Segment Start: Record extracts

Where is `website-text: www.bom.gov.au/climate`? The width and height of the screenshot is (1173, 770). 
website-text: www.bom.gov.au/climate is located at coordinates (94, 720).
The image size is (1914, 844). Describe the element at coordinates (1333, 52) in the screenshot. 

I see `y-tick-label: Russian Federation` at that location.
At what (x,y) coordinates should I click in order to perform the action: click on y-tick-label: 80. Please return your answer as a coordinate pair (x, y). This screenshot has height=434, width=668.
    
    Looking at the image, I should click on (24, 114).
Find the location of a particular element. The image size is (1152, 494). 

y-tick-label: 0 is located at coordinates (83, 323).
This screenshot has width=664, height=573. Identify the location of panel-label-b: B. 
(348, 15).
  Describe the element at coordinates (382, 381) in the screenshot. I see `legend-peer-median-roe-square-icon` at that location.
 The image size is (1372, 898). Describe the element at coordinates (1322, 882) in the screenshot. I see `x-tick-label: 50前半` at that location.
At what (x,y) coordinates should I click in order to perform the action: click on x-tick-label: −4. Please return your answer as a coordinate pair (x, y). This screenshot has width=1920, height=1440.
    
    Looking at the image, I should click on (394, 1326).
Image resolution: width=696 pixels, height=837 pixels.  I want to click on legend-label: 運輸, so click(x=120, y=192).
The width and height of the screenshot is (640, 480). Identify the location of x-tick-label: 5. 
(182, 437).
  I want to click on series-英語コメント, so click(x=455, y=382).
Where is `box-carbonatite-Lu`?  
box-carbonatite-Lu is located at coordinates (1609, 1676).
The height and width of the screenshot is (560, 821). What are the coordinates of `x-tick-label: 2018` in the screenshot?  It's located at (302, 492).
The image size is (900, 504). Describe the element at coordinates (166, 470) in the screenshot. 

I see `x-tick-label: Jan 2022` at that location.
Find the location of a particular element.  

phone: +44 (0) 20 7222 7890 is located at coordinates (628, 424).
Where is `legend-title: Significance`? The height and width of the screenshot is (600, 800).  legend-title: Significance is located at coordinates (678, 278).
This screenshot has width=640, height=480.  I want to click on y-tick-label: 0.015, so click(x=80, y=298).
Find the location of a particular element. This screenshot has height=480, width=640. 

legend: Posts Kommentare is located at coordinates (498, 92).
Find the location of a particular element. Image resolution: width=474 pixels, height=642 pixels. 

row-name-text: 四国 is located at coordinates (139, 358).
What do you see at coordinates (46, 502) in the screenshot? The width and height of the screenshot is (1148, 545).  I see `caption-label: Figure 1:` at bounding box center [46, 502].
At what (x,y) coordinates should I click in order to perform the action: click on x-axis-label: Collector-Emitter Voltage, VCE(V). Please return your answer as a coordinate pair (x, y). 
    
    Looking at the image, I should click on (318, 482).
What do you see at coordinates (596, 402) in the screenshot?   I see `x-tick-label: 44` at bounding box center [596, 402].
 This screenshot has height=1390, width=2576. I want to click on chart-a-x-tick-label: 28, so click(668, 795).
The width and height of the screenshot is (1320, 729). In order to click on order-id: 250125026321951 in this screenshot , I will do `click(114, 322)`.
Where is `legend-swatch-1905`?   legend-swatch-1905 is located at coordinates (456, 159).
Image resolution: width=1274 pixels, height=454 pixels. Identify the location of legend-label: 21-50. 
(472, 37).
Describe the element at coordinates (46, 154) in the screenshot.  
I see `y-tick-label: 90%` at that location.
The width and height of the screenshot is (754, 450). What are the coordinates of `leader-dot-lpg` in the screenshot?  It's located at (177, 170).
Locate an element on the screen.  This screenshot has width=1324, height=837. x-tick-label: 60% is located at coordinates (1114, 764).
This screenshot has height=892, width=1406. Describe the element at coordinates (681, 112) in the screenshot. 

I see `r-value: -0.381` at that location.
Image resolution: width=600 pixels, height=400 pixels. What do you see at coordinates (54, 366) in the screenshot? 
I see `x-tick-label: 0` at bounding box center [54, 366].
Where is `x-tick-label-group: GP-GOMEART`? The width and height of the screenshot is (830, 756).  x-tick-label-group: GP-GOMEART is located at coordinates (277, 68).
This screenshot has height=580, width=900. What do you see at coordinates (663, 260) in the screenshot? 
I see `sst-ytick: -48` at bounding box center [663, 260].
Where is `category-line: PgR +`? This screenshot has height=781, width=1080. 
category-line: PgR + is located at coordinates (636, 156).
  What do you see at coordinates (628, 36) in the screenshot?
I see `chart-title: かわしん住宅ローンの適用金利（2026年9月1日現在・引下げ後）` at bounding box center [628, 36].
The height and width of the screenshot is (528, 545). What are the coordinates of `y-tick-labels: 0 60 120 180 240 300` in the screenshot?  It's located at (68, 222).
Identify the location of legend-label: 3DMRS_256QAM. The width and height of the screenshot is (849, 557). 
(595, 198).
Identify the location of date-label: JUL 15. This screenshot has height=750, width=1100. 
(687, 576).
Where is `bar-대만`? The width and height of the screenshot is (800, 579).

Segment End: Record extracts

• Task objective: Please copy out all of the material above word for word, without changing anything.

• Output of the task:
Where is `website-text: www.bom.gov.au/climate`? The width and height of the screenshot is (1173, 770). 
website-text: www.bom.gov.au/climate is located at coordinates (94, 720).
The image size is (1914, 844). Describe the element at coordinates (1333, 52) in the screenshot. 

I see `y-tick-label: Russian Federation` at that location.
At what (x,y) coordinates should I click in order to perform the action: click on y-tick-label: 80. Please return your answer as a coordinate pair (x, y). This screenshot has height=434, width=668.
    
    Looking at the image, I should click on (24, 114).
Find the location of a particular element. The image size is (1152, 494). 

y-tick-label: 0 is located at coordinates (83, 323).
This screenshot has width=664, height=573. Identify the location of panel-label-b: B. 
(348, 15).
  Describe the element at coordinates (382, 381) in the screenshot. I see `legend-peer-median-roe-square-icon` at that location.
 The image size is (1372, 898). Describe the element at coordinates (1322, 882) in the screenshot. I see `x-tick-label: 50前半` at that location.
At what (x,y) coordinates should I click in order to perform the action: click on x-tick-label: −4. Please return your answer as a coordinate pair (x, y). This screenshot has width=1920, height=1440.
    
    Looking at the image, I should click on (394, 1326).
Image resolution: width=696 pixels, height=837 pixels.  I want to click on legend-label: 運輸, so click(x=120, y=192).
The width and height of the screenshot is (640, 480). Identify the location of x-tick-label: 5. 
(182, 437).
  I want to click on series-英語コメント, so click(x=455, y=382).
Where is `box-carbonatite-Lu`?  
box-carbonatite-Lu is located at coordinates (1609, 1676).
The height and width of the screenshot is (560, 821). What are the coordinates of `x-tick-label: 2018` in the screenshot?  It's located at (302, 492).
The image size is (900, 504). Describe the element at coordinates (166, 470) in the screenshot. 

I see `x-tick-label: Jan 2022` at that location.
Find the location of a particular element.  

phone: +44 (0) 20 7222 7890 is located at coordinates (628, 424).
Where is `legend-title: Significance`? The height and width of the screenshot is (600, 800).  legend-title: Significance is located at coordinates (678, 278).
This screenshot has width=640, height=480.  I want to click on y-tick-label: 0.015, so click(x=80, y=298).
Find the location of a particular element. This screenshot has height=480, width=640. 

legend: Posts Kommentare is located at coordinates (498, 92).
Find the location of a particular element. Image resolution: width=474 pixels, height=642 pixels. 

row-name-text: 四国 is located at coordinates (139, 358).
What do you see at coordinates (46, 502) in the screenshot? The width and height of the screenshot is (1148, 545).  I see `caption-label: Figure 1:` at bounding box center [46, 502].
At what (x,y) coordinates should I click in order to perform the action: click on x-axis-label: Collector-Emitter Voltage, VCE(V). Please return your answer as a coordinate pair (x, y). 
    
    Looking at the image, I should click on (318, 482).
What do you see at coordinates (596, 402) in the screenshot?   I see `x-tick-label: 44` at bounding box center [596, 402].
 This screenshot has height=1390, width=2576. I want to click on chart-a-x-tick-label: 28, so click(668, 795).
The width and height of the screenshot is (1320, 729). In order to click on order-id: 250125026321951 in this screenshot , I will do `click(114, 322)`.
Where is `legend-swatch-1905`?   legend-swatch-1905 is located at coordinates (456, 159).
Image resolution: width=1274 pixels, height=454 pixels. Identify the location of legend-label: 21-50. 
(472, 37).
Describe the element at coordinates (46, 154) in the screenshot.  
I see `y-tick-label: 90%` at that location.
The width and height of the screenshot is (754, 450). What are the coordinates of `leader-dot-lpg` in the screenshot?  It's located at (177, 170).
Locate an element on the screen.  This screenshot has width=1324, height=837. x-tick-label: 60% is located at coordinates (1114, 764).
This screenshot has height=892, width=1406. Describe the element at coordinates (681, 112) in the screenshot. 

I see `r-value: -0.381` at that location.
Image resolution: width=600 pixels, height=400 pixels. What do you see at coordinates (54, 366) in the screenshot? 
I see `x-tick-label: 0` at bounding box center [54, 366].
Where is `x-tick-label-group: GP-GOMEART`? The width and height of the screenshot is (830, 756).  x-tick-label-group: GP-GOMEART is located at coordinates (277, 68).
This screenshot has height=580, width=900. What do you see at coordinates (663, 260) in the screenshot? 
I see `sst-ytick: -48` at bounding box center [663, 260].
Where is `category-line: PgR +`? This screenshot has height=781, width=1080. 
category-line: PgR + is located at coordinates (636, 156).
  What do you see at coordinates (628, 36) in the screenshot?
I see `chart-title: かわしん住宅ローンの適用金利（2026年9月1日現在・引下げ後）` at bounding box center [628, 36].
The height and width of the screenshot is (528, 545). What are the coordinates of `y-tick-labels: 0 60 120 180 240 300` in the screenshot?  It's located at (68, 222).
Identify the location of legend-label: 3DMRS_256QAM. The width and height of the screenshot is (849, 557). 
(595, 198).
Identify the location of date-label: JUL 15. This screenshot has height=750, width=1100. 
(687, 576).
Where is `bar-대만`? The width and height of the screenshot is (800, 579).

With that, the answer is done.